THEATER WOW: A NEW YORK CITY MOMENT
On Thursday night Marc Shaiman, Scott Wittman and friends helped a packed house at Marie's Crisis to fly, fly away.
About four in the afternoon yesterday I saw a notice in the Facebook group for Marie’s Crisis that as a way to kick off Pride, Marc Shaiman and Scott Wittman, who together have created such work as Smash, Hairspray and the currently-Tony-nominated Some Like it Hot, would be taking the piano from 9-10pm and performing some of their hits.
The tiny basement West Greenwich bar, which is the only queer musical singalong piano bar in New York City (or anywhere else that I know of), is often quiet early in the evening, and when I arrived early around 6pm things seemed pretty normal. Which is to say, wonderful in its own very specific way: one person sitting almost alone at the piano delivered a performance of “Maybe Next Time” from Cabaret that was so personal and true it felt like a blessing. Meanwhile someone else had transformed the back corner of the bar into their own personal make-up station.
As is often the case at Marie’s, even though people were drifting in slowly over the course of the evening, while the regular Thursday pianist Alex Barylski led the group in an incredible range of songs—Great Comet, Bridges of Madison County, Lion King followed one right after the other—somehow it was as thought the bar filled up suddenly when none of us were looking.
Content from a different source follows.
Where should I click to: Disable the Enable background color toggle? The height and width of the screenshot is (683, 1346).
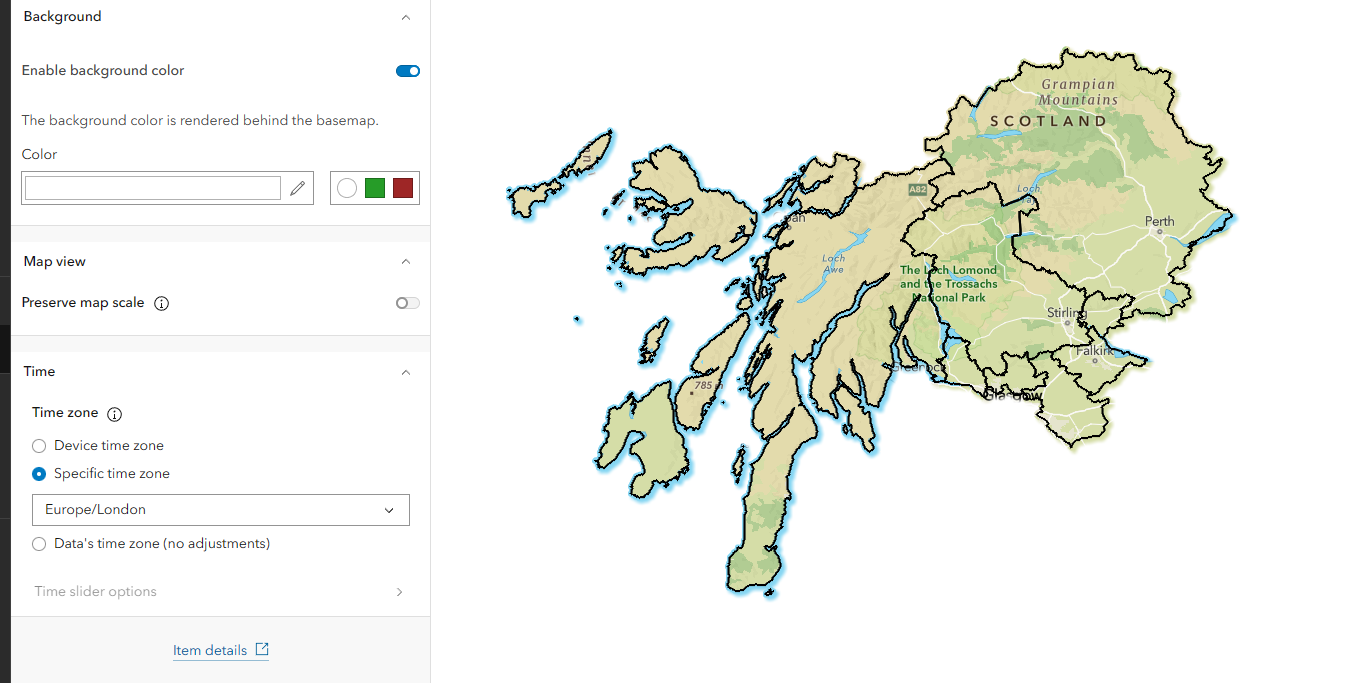click(407, 70)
And then Marc and Scott appeared at the top of the stairs beaming, Shaiman in a green-striped short sleeved shirt and cargo shorts, Wittman in a deep blue sports coat with a floral splash of saffron from his pocket square. As Shaiman took the piano he explained that the summer after he got his GED at age 16, he and some friends stopped early one evening in Marie’s. Seeing no one at the piano yet, Shaiman sat down and started playing. And the owner, who was sweeping the floor “just like in a black and white movie,” heard him and immediately lran across the street to the Duplex, where Scott was directing a show. “The piano player was so bad, I called him Mittens,” Wittman said. That’s how Shaiman and Wittman first met. Working as a piano player at Marie’s became Shaiman’s first job.
Shaiman is one of those people who has the kind of infectious grin that says “Can you believe how crazy great it is that we’re here?” And no matter whether it was the whole group singing or a soloist, Wittman was always quietly mouthing the words, like a proud parent watching their child step into the spot after months of practicing with them. To say the two charmed the room is an understatement.
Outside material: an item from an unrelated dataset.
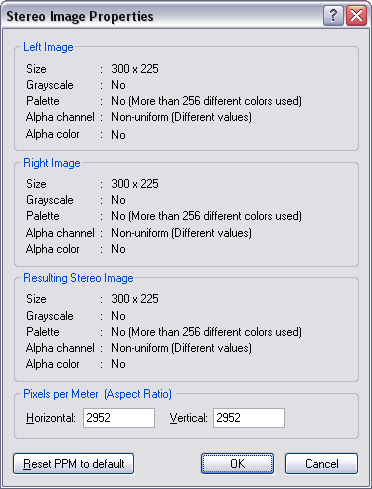Click the Resulting Stereo Image Size value
The width and height of the screenshot is (372, 489).
click(135, 299)
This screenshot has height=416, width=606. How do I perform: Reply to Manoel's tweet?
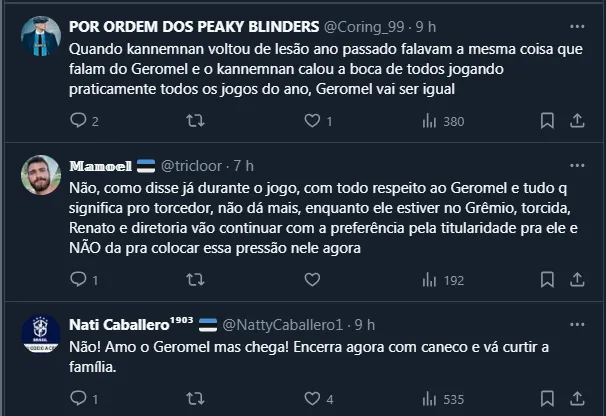80,280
Over the course of the hour they spent at Marie’s, Shaiman played songs from many of their shows, including delivering a sweet performance of the opening of Some Like It Hot. (Personally, I cannot begin to tell you how excited I was when he did “They Just Keep Moving the Line” from Smash. From the looks on Shaiman and Wittman’s faces, I’m not sure they realized just how much love there is for that show and that song.)
After Shaiman revealed the wild set of coincidences that led to his lifelong collaboration with Bette Midler—he was sitting at the back of a rehearsal studio while Midler worked with a new band; when she asked them spontaneously to play “No Gesturing,” he was the only one who knew the music, Wittman also shared one of their personal mottos: “D.D.H.D.: Dreams Don’t Have Deadlines.”
Special guests also joined the two at the piano. Vocalist Shayna Steele, one of the Dynamites in the original cast of Hairspray, led the crowd in “Welcome to the 60’s” and later dropped a fiery “Ride Out the Storm” from Some Like It Hot.
Broadway legend Annie Golden, rocking the universe in knee length leather boots, climbed onto the piano and sang “Good Morning, Baltimore,” with the crowd bringing the gorgeous harmonies of the chorus parts.
Shaiman revealed that Golden had actually sung the part of Tracy Turnblad in the original demos for the show. He also told the story of their first thoughts about that song. “Scott said Tracy should look out the window and be like the beginning of Oklahoma, ‘Oh what a beautiful morning.’ She sees rats on the street and to her, it’s oh what a beautiful morning.”
In the high point of the evening, Broadway star Shoshana Bean—who had also been in the original cast of Hairspray—took her own perch on the piano in a white Oxford and blue jeans and sang an absolutely stunning “Fly, Fly Away” from Shaiman & Wittman’s Catch Me If You Can. (You can check out the video here.)
As she sang this soulful song of a mother pining for her son to finally feel a sense of freedom, tears unexpectedly started rolling down my cheeks. To find ourselves in a dark little basement bar with twinkling rainbow lights on a random Thursday night receiving this kind of crazy great moment of beauty—what were the chances?
When Bean finished, my friend Scott leaned over to me and whispered, “That is a New York City moment.”
And it really, really was.
Happy Pride, everybody.
Jim, Marie’s sounds like an amazing place!!!